Sitting in his beloved truck |
On a much lighter note, I must say that my grandpa is a ton of fun. He has the craziest stories of anyone I know- if you think you've got a crazy story, he's got a crazier one. He seems to pull these stories out of no where, this weekend ranging from a story about bell peppers to the time that the alligator came back to life in the boat and tried to attack his mother. Usually older people tell the same stories over and over again, but he always manages to find a new one.
While we were visiting, I asked him what he does late at night when he can't sleep(after he told me that he usually only sleeps only 1 hour to 1.5 a night. Envious?) His response was that he thinks about all of his memories, some from when he was just 5 years old. He is in his 80's now, and though his heart is giving him some problems, he's still truckin'. Maybe it's in these late-night sessions that he comes up with his creative tellings of stories. He has mastered this art, there is no doubt.

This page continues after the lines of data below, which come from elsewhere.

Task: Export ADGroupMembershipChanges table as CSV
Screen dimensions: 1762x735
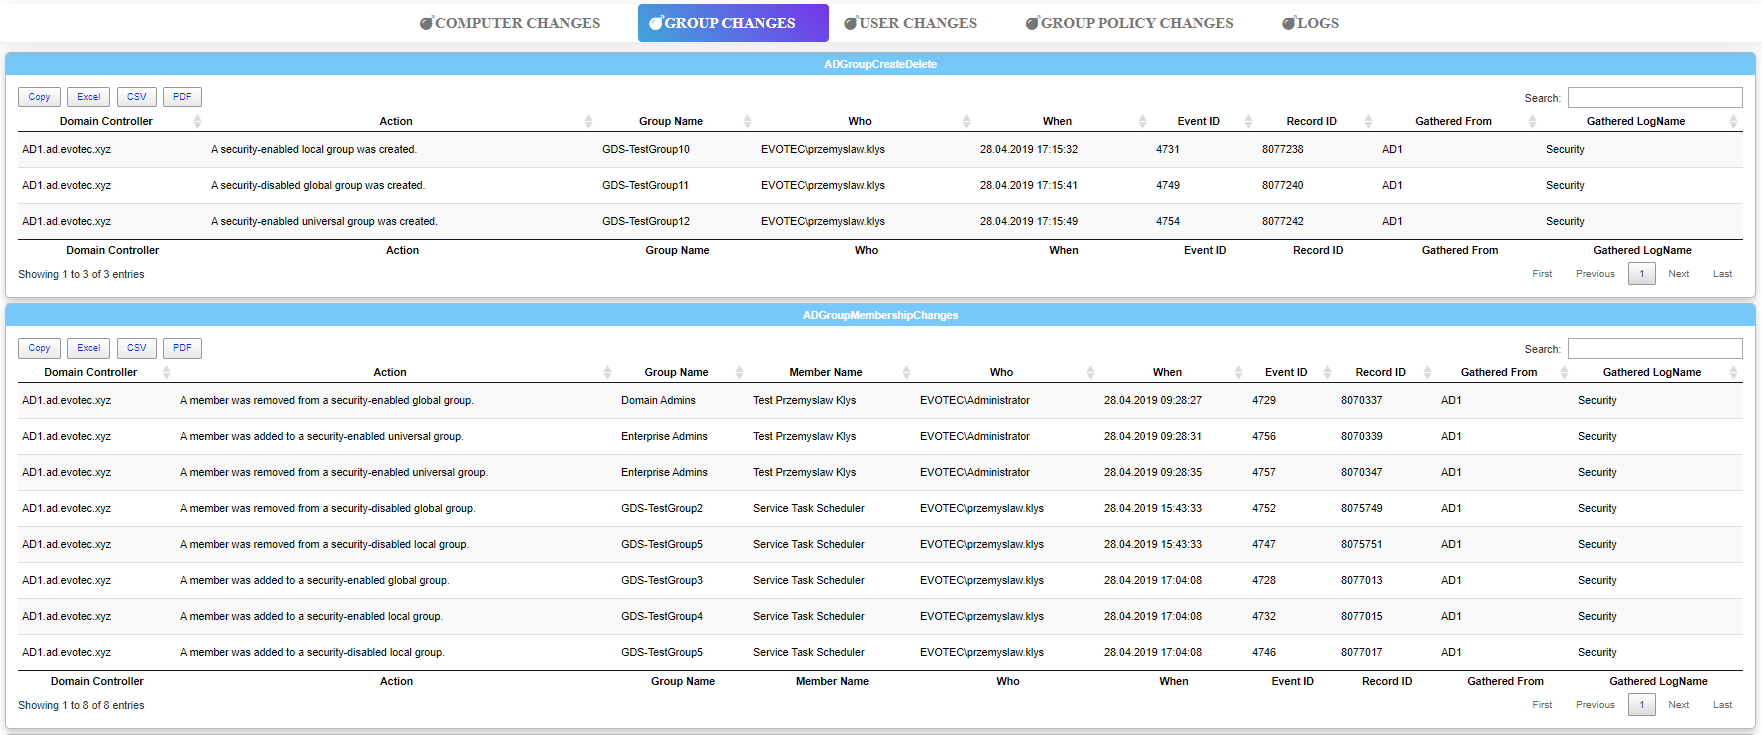Action: pos(136,348)
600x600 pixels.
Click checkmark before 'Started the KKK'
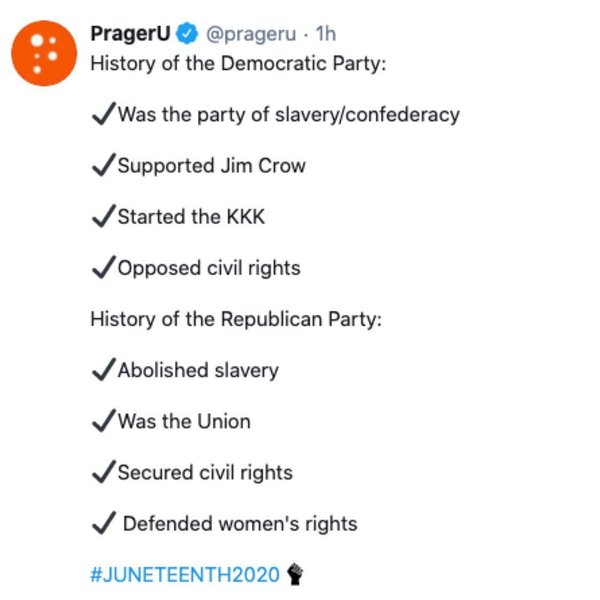coord(102,216)
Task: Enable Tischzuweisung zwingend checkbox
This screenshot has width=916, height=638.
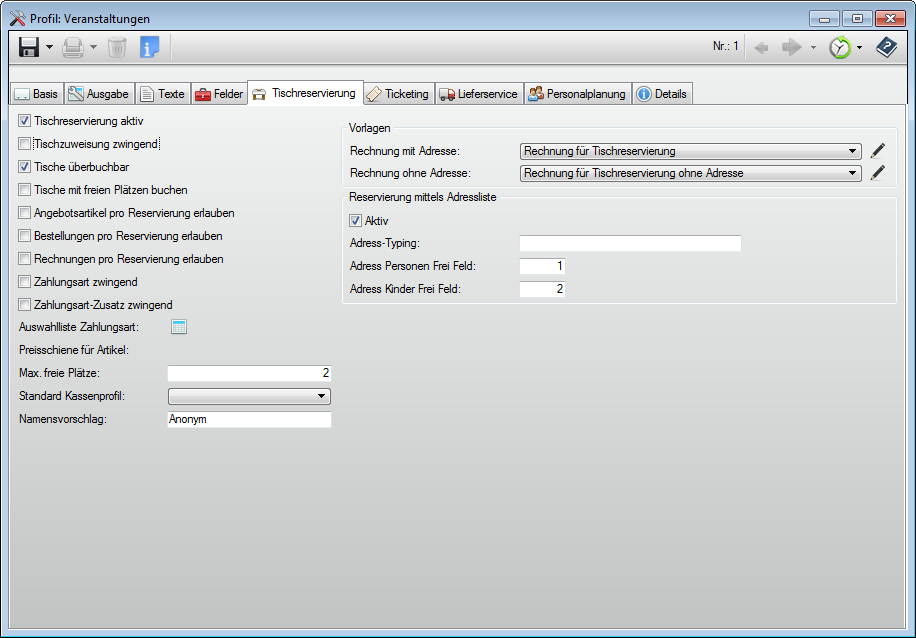Action: tap(25, 144)
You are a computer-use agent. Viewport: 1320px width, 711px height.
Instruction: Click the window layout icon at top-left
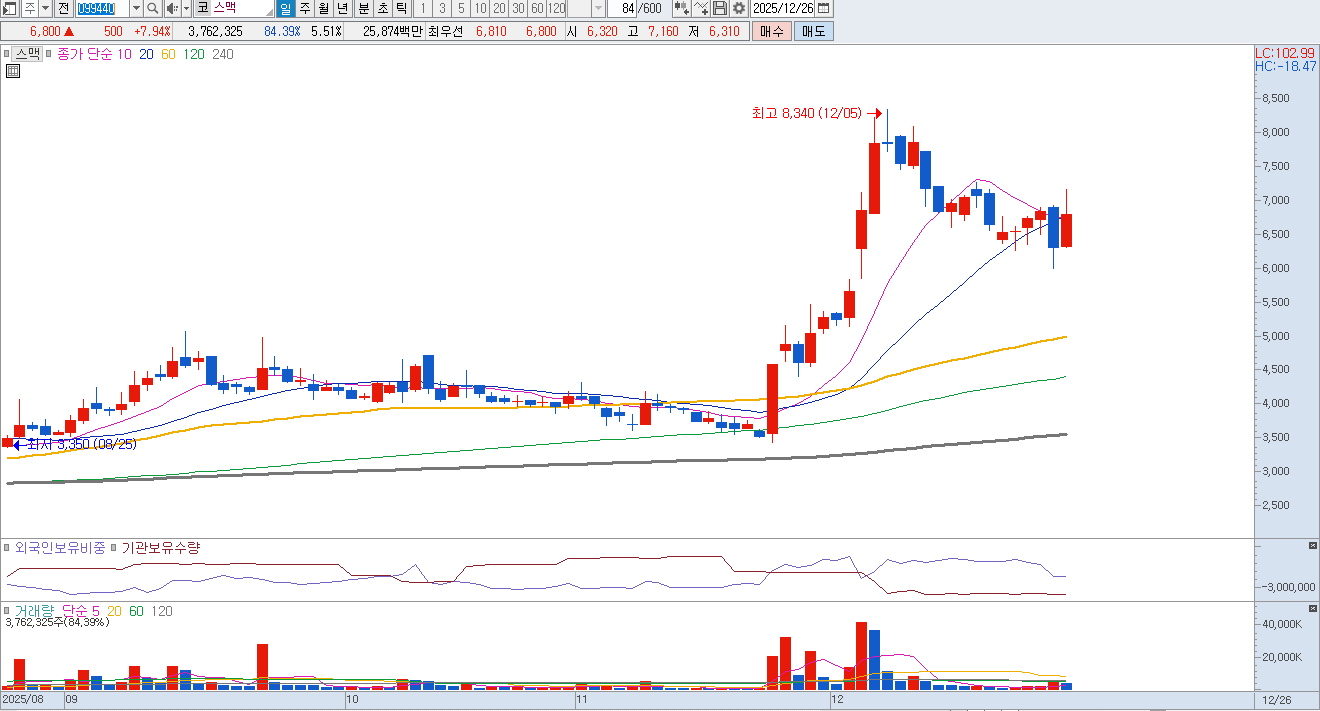tap(10, 8)
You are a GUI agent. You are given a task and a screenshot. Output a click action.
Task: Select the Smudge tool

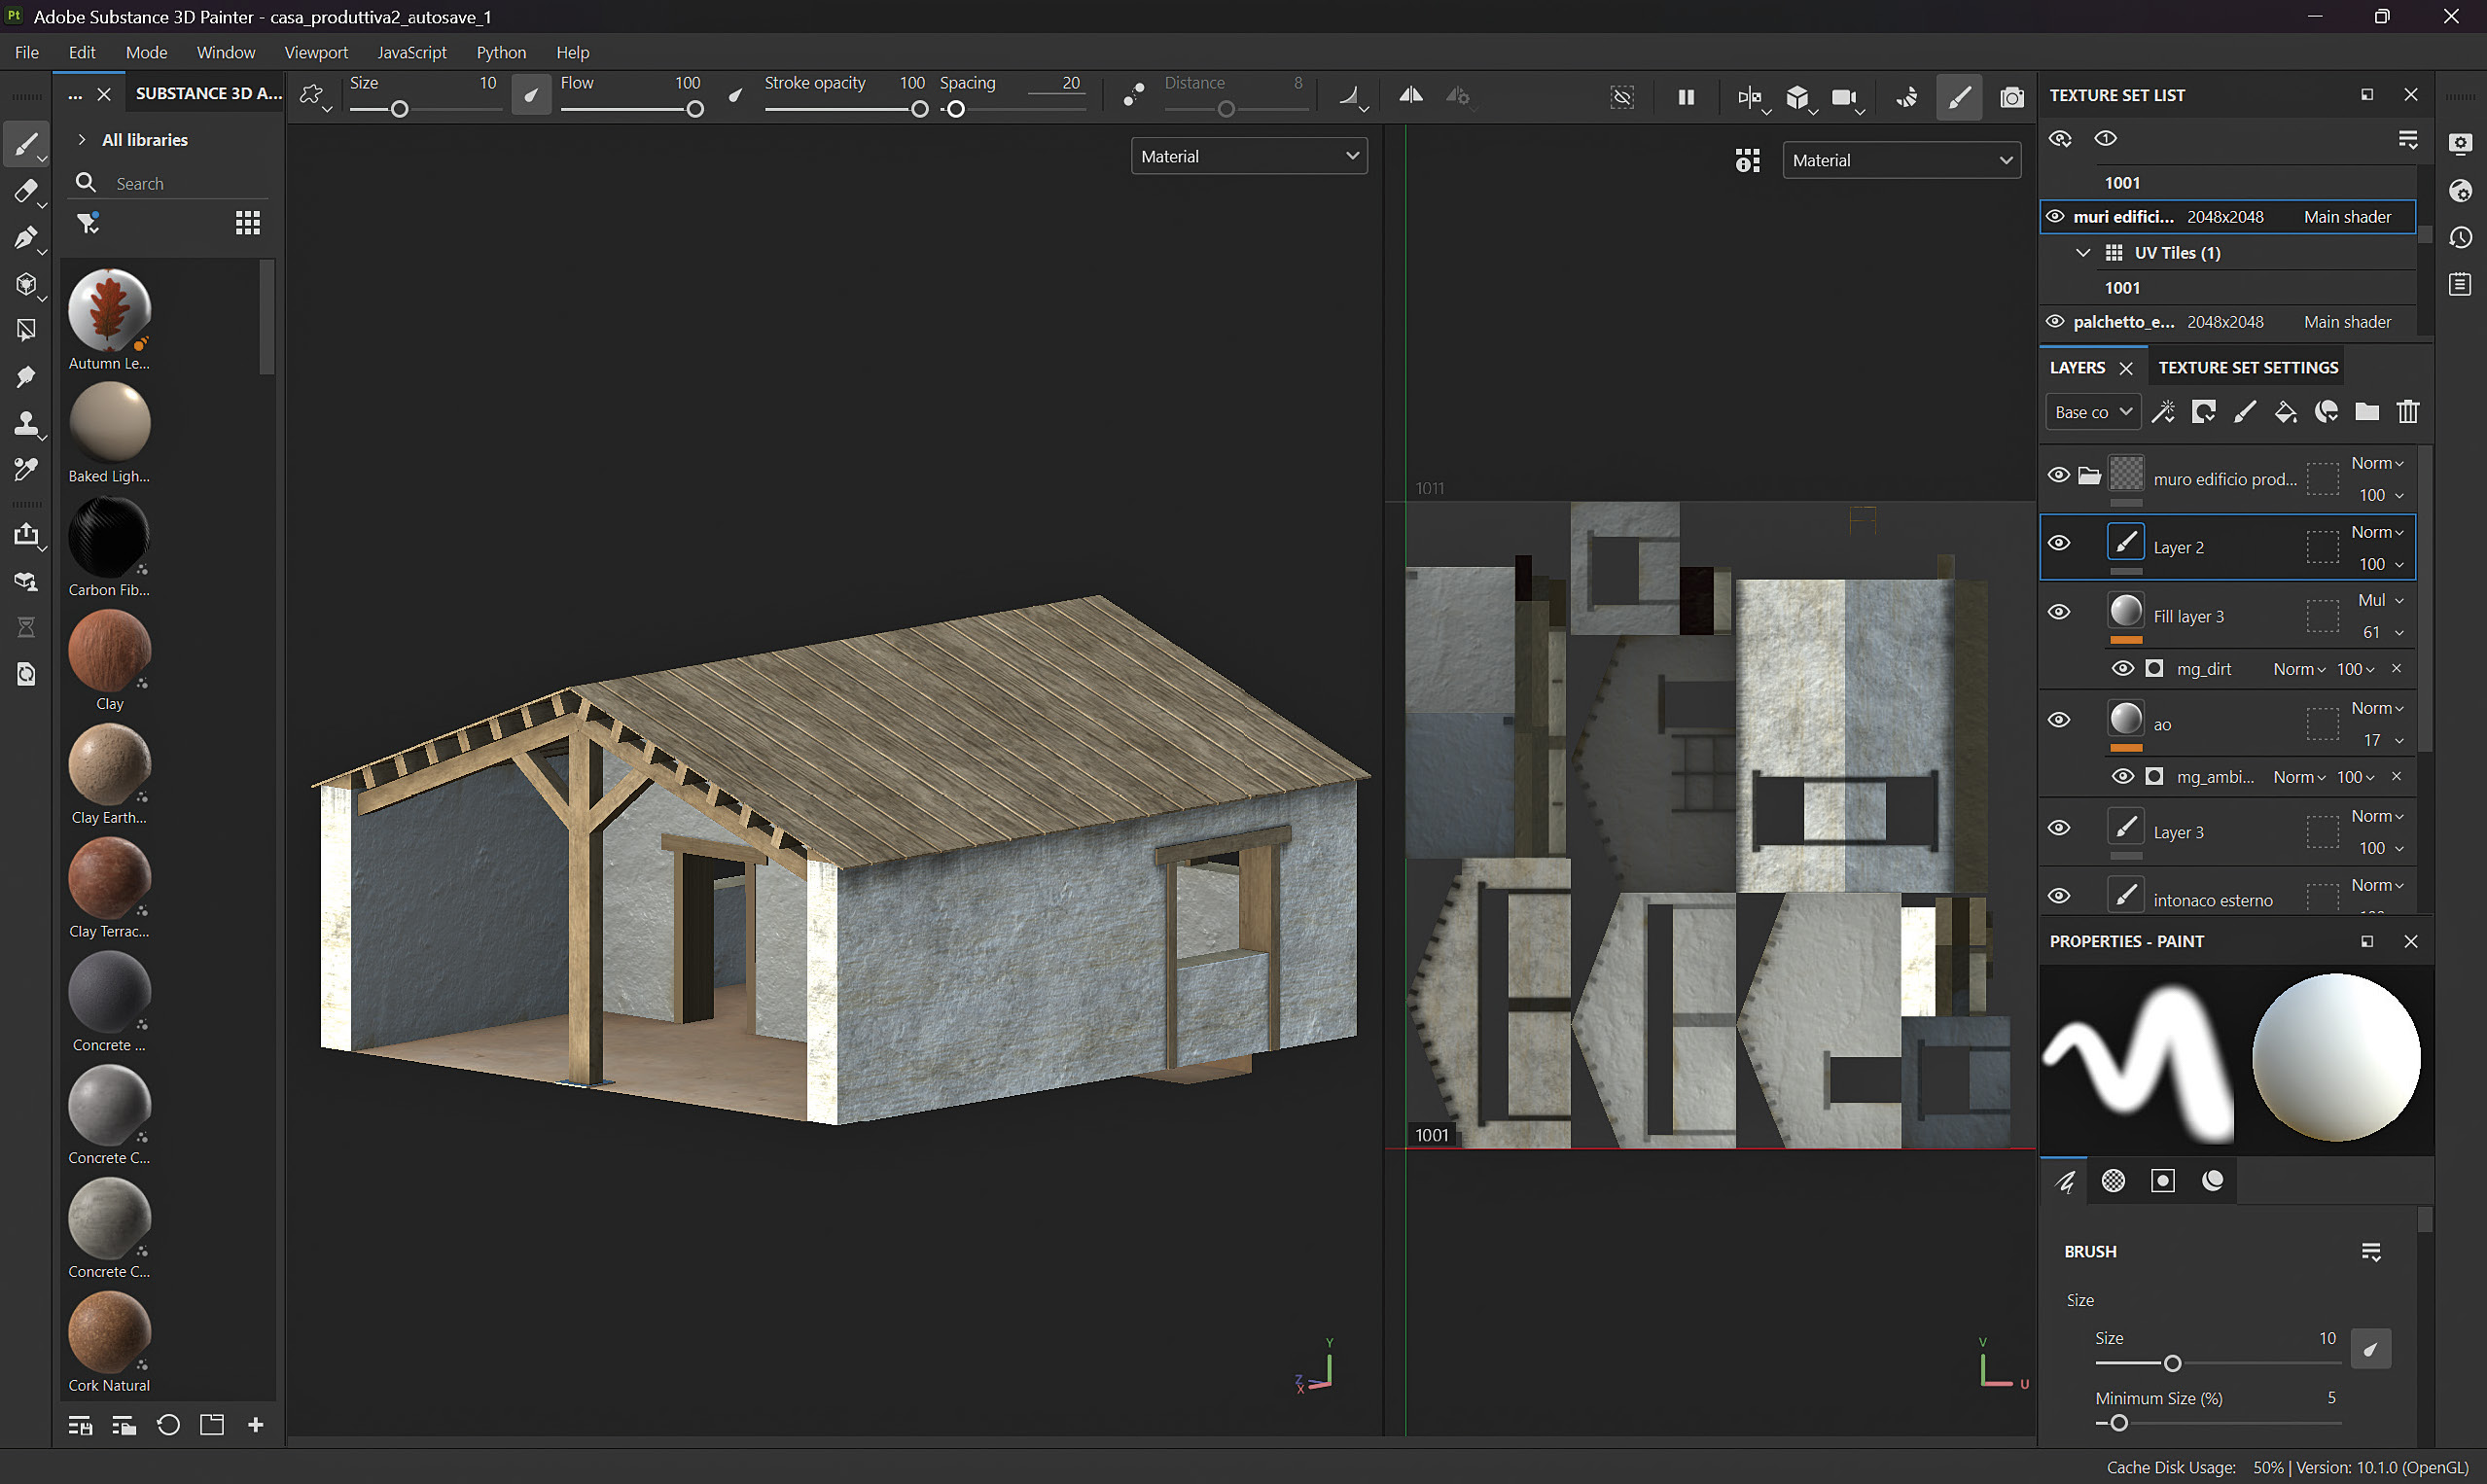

Recently, God used my grandparents in my life in a big way concerning provision for school. I was overwhelmed with gratitude because of their generosity. When I went to see them over the summer, I regretted not spending more time with them, realizing that it is my responsibility now and no longer solely belongs to parents. Now I am talking to them and spending more time with them than ever, only to find out that the upper chamber in his heart isn't functioning correctly, and his pacemaker isn't correcting it.
That has a way of happening. Often. Life goes along, happy-go-lucky, and bam. You get that phone call. You read the e-mail. Life stops in its tracks. Suddenly what was important 5 minutes ago is no longer even on the radar. The silly arguments you get into with your loved-ones are exposed for what they really are.
Time becomes cherished and guarded.
I was enjoying building a deeper relationship with him, and now I have the constant reminder that any moment could be my last with him. Isn't this true of all of our relationships? Maybe it is a blessing to be aware of that. Certainly we are more cognizant of it with the elderly who have drunk their full of all that life has to offer. When it's our peers, even our parents for some of us, it is difficult to think of our time with them as fleeting.
Time tends to get away from us. I wish I had more time to spend with my grandpa. I have resolved, however, to be thankful for the time and memories that I currently have and do my best to make more.
I'm thankful for scientific advances that have made it possible for my grandpa to live longer because of a pacemaker (it has given me more time), and I'm thankful that God is in control.
This picture is from their backyard. We spent a lot of time out there this past weekend. A weekend that could have been filled with sorrow and mournful thoughts over the potential loss of my grandpa was instead filled with hope, love, and beauty. How wonderful to be blessed with more time.
1 comments:
Amber, I really enjoyed reading your first blog. Knowing your heart, and having a deeper insight into it than most, I think it really conveys how you feel. I'm glad I had the privilege of spending and taking part in such memorable time in your life.